While there is no quick fix for preventing bullying in our classrooms and schools, research suggests that bullying is less prevalent in environments that promote democracy and value student voices. Prepare for National Anti-Bullying Week by joining us 4 November for a free one-hour webinar, in which we will think critically about the dynamics and impact of bullying in schools and communities, and explore how young people and adults can stand up to this behaviour and learn how to prevent it. This webinar is recommended for educators teaching Key stages 3, 4, 5, guidance councillors, administrators, or coaches.
BULLY: A Look at the Impact of Bullying and Tools to Build Safer Schools
The 2011 documentary BULLY follows teens and families from across the United States as they deal with the realities of bullying, name calling, and physical and mental threats at school, on the bus, and on the playground. The film can be a powerful tool to use in discussions with educators and students about the importance of creating a safe school environment. Check out Facing History’s guide to the film BULLY, which has teaching strategies to promote active learning and help students find their voices, make ethical choices, and transform communities. The BULLY movie and Educator Toolkit on DVD is designed to help audiences confront the stories in the film, and the guide has been revised to support both the full-length documentary and a new, shorter version for younger audiences.
How can young people and adults make better choices to help create and sustain schools that are safe for everyone? This question is explored in “Bullying: A Case Study in Ostracism,” a multimedia resource that looks at issues of bullying and ostracism through a particular incident that occurred at a middle school, primarily involving a group of girls. What started as a small event turned into a serious situation. This resource contains written and audio testimony from students and staff involved with the incident as well as video resources.

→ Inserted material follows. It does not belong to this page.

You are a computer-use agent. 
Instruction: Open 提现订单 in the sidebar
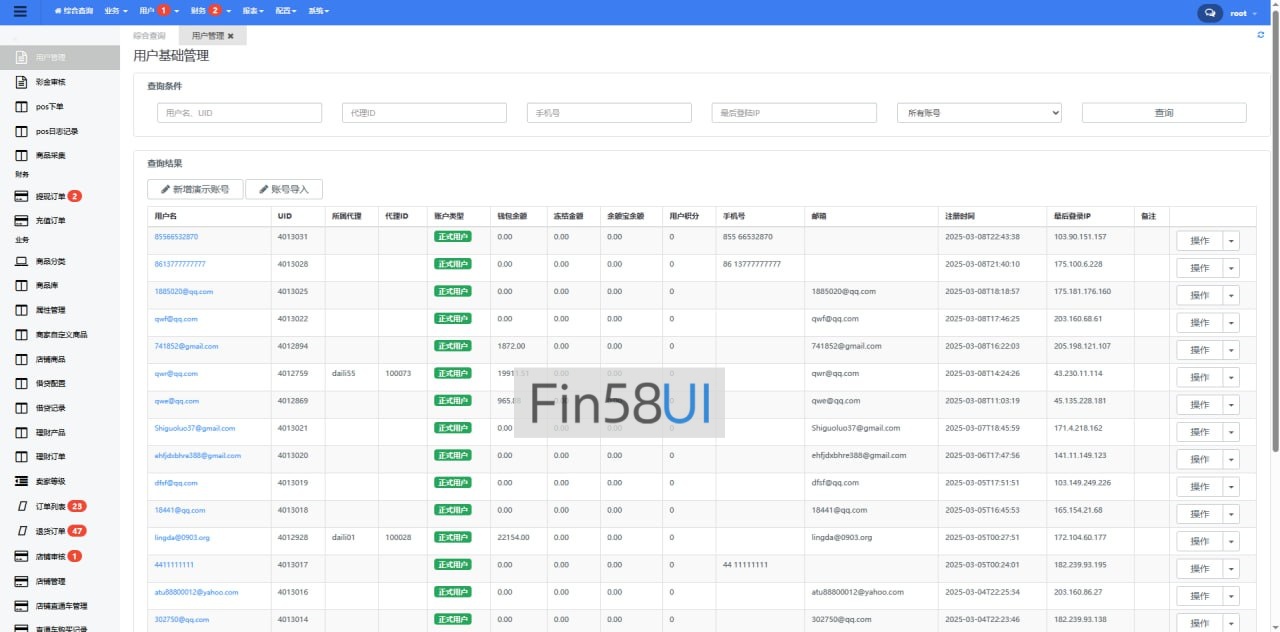[x=50, y=196]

Not in Our School: Students Stand Up
Not In Our School is a national movement of teachers and students joining together to create safe schools. In this series of videos, accompanied by lesson plans developed in partnership with Facing History, students demonstrate innovative ways to raise awareness about issues of bullying at their school. Check them out for ideas you could bring into your own community:
- Stand Up, Stand Out: No Checking, No Capping, No Bullying
Students in Memphis, Tennessee, spearhead an anti-bullying campaign to stop the hurtful practice of “checking” – tossing insults at their peers.

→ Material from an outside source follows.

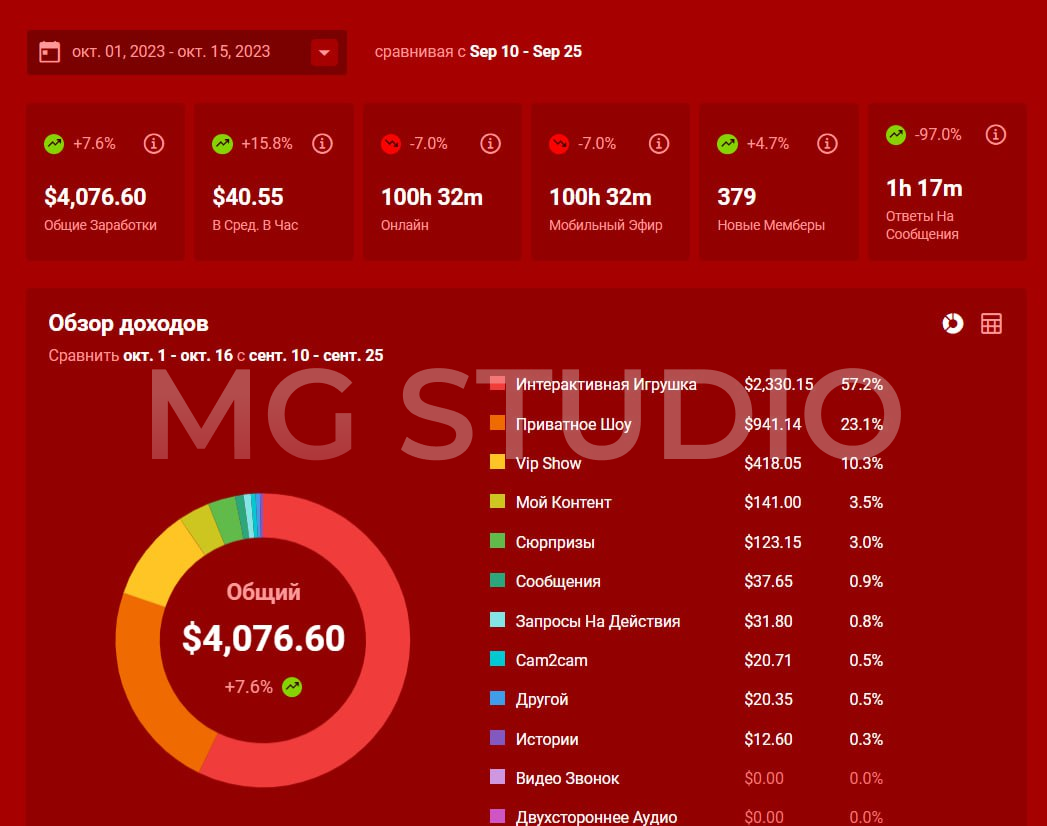Click info icon on Общие Заработки card
1047x826 pixels.
coord(154,144)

- Students Map Bully Zones to Create a Safer Schools
High school students in Ohio take back their campus by mapping bully zones and creating lunchtime flash mobs to bring visibility to verbal, physical, and cyber-bullying.
- Students Take on Cyberbullying
New Jersey students start a Facebook campaign to spread positive messages in an effort to counter cyberbullying.

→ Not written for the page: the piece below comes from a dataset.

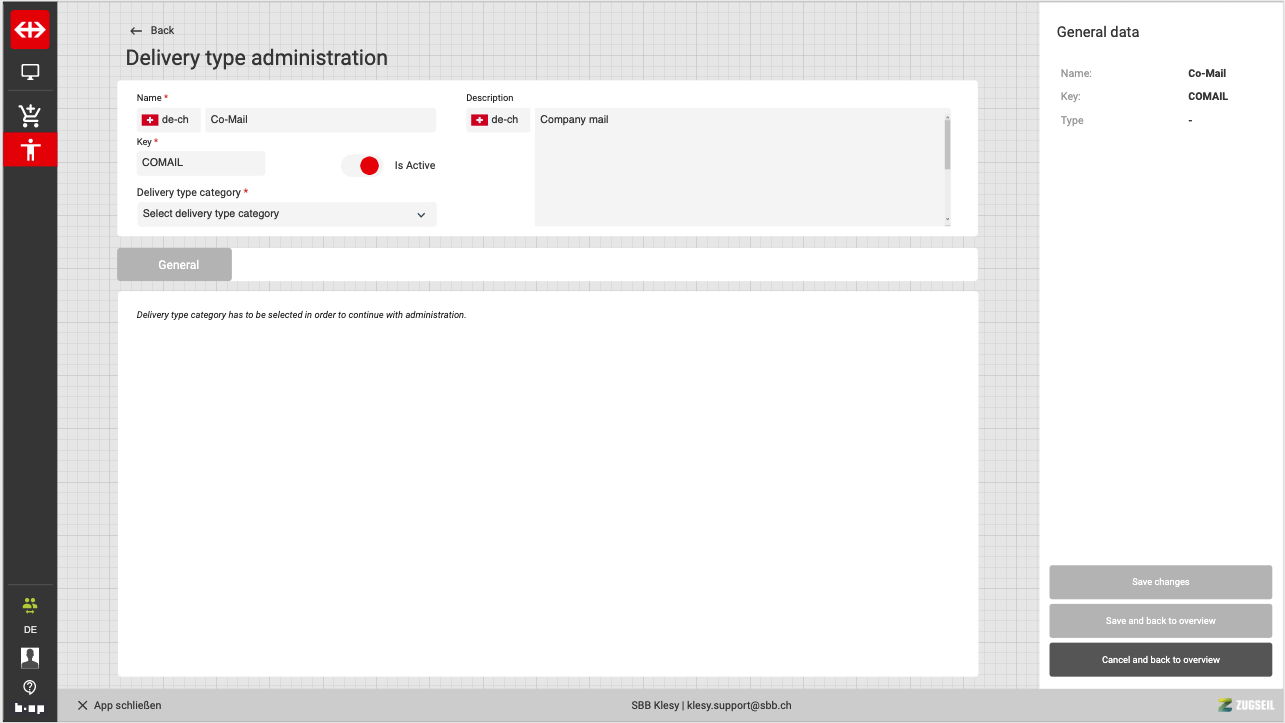Toggle the Is Active switch

coord(362,166)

Using Multimedia Student Reporting to Raise Awareness
Students at New York City's East Side High School used multimedia reporting to look at their school’s culture around teasing and bullying. Watch and/or listen as they ask questions about what actually helps homophobic people change their minds to become more accepting. Here are some tips for "Reporting Your Own Story" to help educators and students think about how to use digital media to discuss issues taking place at schools and in communities.
As you think about issues of safety, tolerance, and difference during Anti-Bullying Week and throughout the year, here are some questions you might consider:
- What does it mean for a school to be a safe space? What is the responsibility of students in maintaining a safe space?
- How does your school work to promote inclusion?
- What support and/or preparation do students need in order to become upstanders?